# Regulatory Compliance Category > Tax Forum > [Question] Tax on leave pay and bonus

## Martinco

Traditionally the Iron and Steel Industry closes over Dec/Jan and in the General Agreement the amount calculations for leave and bonuses are set out.

I use a payroll program into which I put the amounts and the program calculates the amount of PAYE.

A problem now arises if one puts the total amount of money ( leave pay plus bonus ) into the program, the tax calculation is pretty steep and although the program adjusts the tax on subsequent payslips ( mid Jan till end Feb ) one tends to get a worker dissatisfaction if they look at the "huge" tax deduction.
On this pay run the program makes an " over tax calculation" and causes an employer/employee relationship problem.  :EEK!: 

Now I can see three possibilities:

1) Put all amounts on one payslip. ( and have the problem ! )  :Mad: 
2) Make three payslips for the three weeks leave pay and add the bonus to   one.
3) Make three payslips and add to each payslip 1/3 of the bonus amount.

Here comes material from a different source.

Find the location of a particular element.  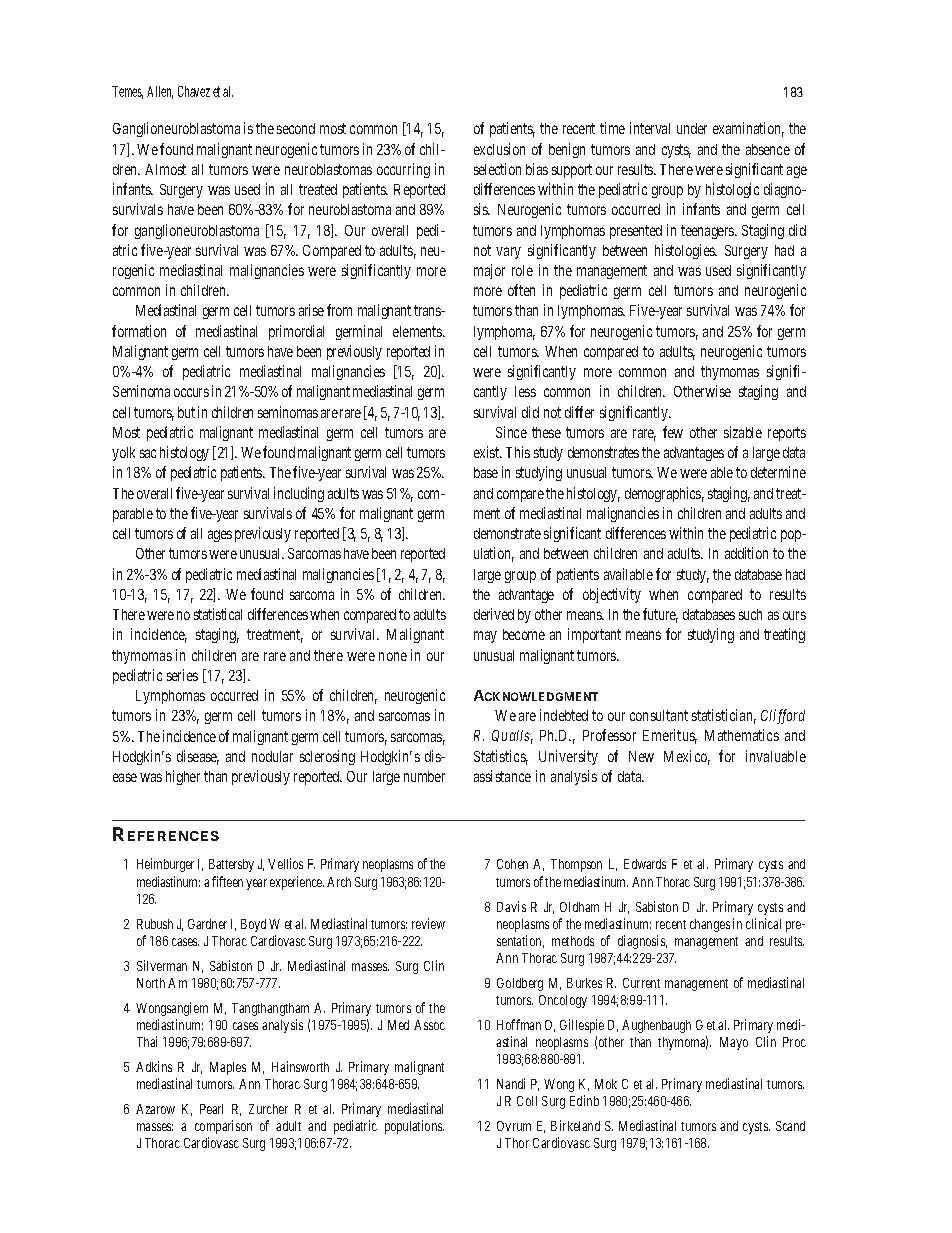

exclusion is located at coordinates (499, 149).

Will option 3 not be better to "confuse" the payroll program not to see the amounts as a huge "increase" in pay and hence adjust the estimated yearly income dramatically and also the tax deducted ?

----------


## Dave A

Does the payroll package not allow for annual payments or calculate the PAYE progressively?

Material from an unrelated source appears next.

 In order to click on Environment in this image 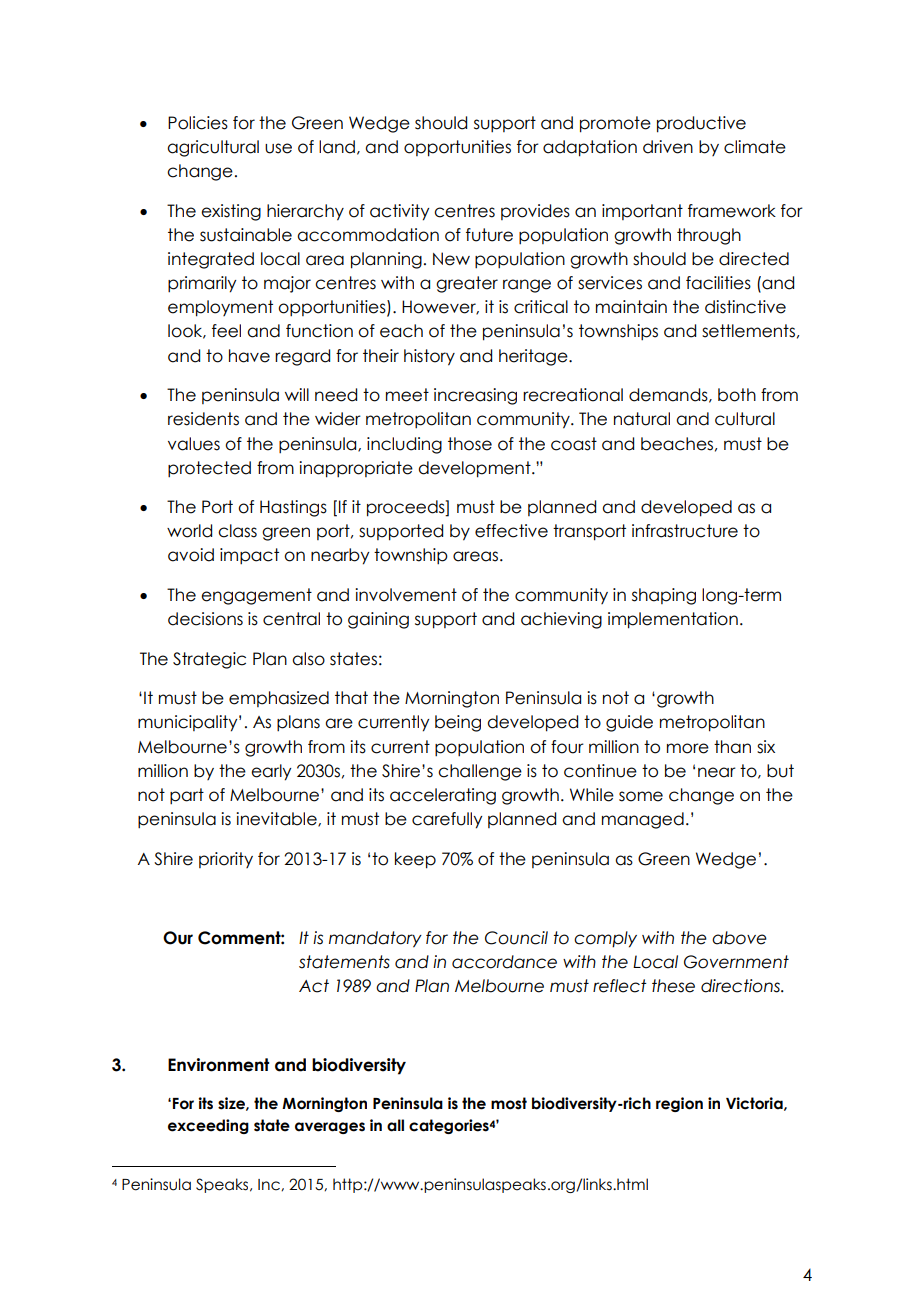, I will do `click(218, 1065)`.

Also just to point out that the tax accrued on any "extra" payment looks steep to *any* employee that is above the taxable threshold. This is because the effect of the marginal rate isn't blunted by the primary (and secondary, where applicable) rebates.

----------

Martinco (08-Nov-10)

----------


## Martinco

> Does the payroll package not allow for annual payments or calculate the PAYE progressively?
> 
> Also just to point out that the tax accrued on any "extra" payment looks steep to *any* employee that is above the taxable threshold. This is because the effect of the marginal rate isn't blunted by the primary (and secondary, where applicable) rebates.


Dave, it does allow for annual payments but still adjusts the yearly income to a higher tax than what it should be and some workers that fall into a no-tax bracket to a taxable bracket. ( and gives the tax back on subsequent payslips ). I realize that at the end of the tax year they should be even again but it is the initial shock that upsets the apple cart.
I had this situation last year and I am trying to find a way to avoid the unpleasantness.
Last year I told them that if they are unhappy with the tax, they should bring me a tax directive from SARS and I shall change the tax amount, but this did not go down very well. !
Unfortunately it is always the employer that is seen to be the villain in the story.

----------


## Neville Bailey

Another approach to look at (provided you get consent from the employees), is to over-tax them slightly every month so that, when the annual lumpsums get paid towards the end of the tax year, the payroll system does not make the usual large tax calculation.

When the last tax period comes along, the payroll system will adjust the cumulative tax deducted accordingly.

----------

Martinco (08-Nov-10)

----------


## Martinco

> Another approach to look at (provided you get consent from the employees), is to over-tax them slightly every month so that, when the annual lumpsums get paid towards the end of the tax year, the payroll system does not make the usual large tax calculation.
> 
> When the last tax period comes along, the payroll system will adjust the cumulative tax deducted accordingly.


Neville,  yes a thought and I can only put it to the workers and see what their reaction is.
I am not using Pastel payroll but is there a facility to change the amount of tax or does one just make a deduction as a "saving" ?

----------


## Neville Bailey

I don't specialise on Pastel Payroll (as you know, I consult on Xpress and Partner), so I have just sent a message to my Payroll associate to get her feedback...

Feedback received: "Yes, you can override on the default tab so the override stays fixed and you can remove the override when you pay out bonuses at the end of the year and the system will then self-adjust."

----------


## Martinco

Just some feedback....................
According to the Mirror payroll expert:
I need to make the payslip for the last week actually worked and add the bonus to that slip. ( This now shows a hefty tax amount. )
Then continue and make the next three (leave) payslips in which the system will automatically deduct the overtax and should leave them with the correct tax to be paid.  :Wink: 
Just a correction.........the SA Iron and Steel now renamed the "bonus" to: "Leave enhancement pay".  :Cool:

----------


## Pastel Payroll Consultant

Good Day

Rather Late Reply

When Using Pastel Payroll and if leave is processed for weekly paid employees , Pastel Payroll includes the number of weeks that you have put the employee on leave in the average tax calculation i.e. if you processed leave for an employee in week 42 for 3 weeks , then Pastel Payroll will use 45 weeks in its tax calculation. 

Kind Regards

----------

Dave A (10-Jan-11)

----------


## Martinco

Ok, I understand this but the problem arises when I add the "bonus" amount. It is not the normal tax on wages that poses the problem. As I have stated in my previous post, I added the bonus to the last week worked payslip and made the subsequent payslips for leave pay and presented all these payslips to the workers and showed them that the tax raised on the first payslip was offset on the others. They appeared happy !   :Whistling: 
I think the secret is to NOT add the bonus to the last payslip................this causes the unhappiness.

----------


## Dave A

> I think the secret is to NOT add the bonus to the last payslip................this causes the unhappiness.


Psychology can throw up some real surprises at times.

I think you're onto something. Now I'm wondering where else it could be applied.  :Whistling:

----------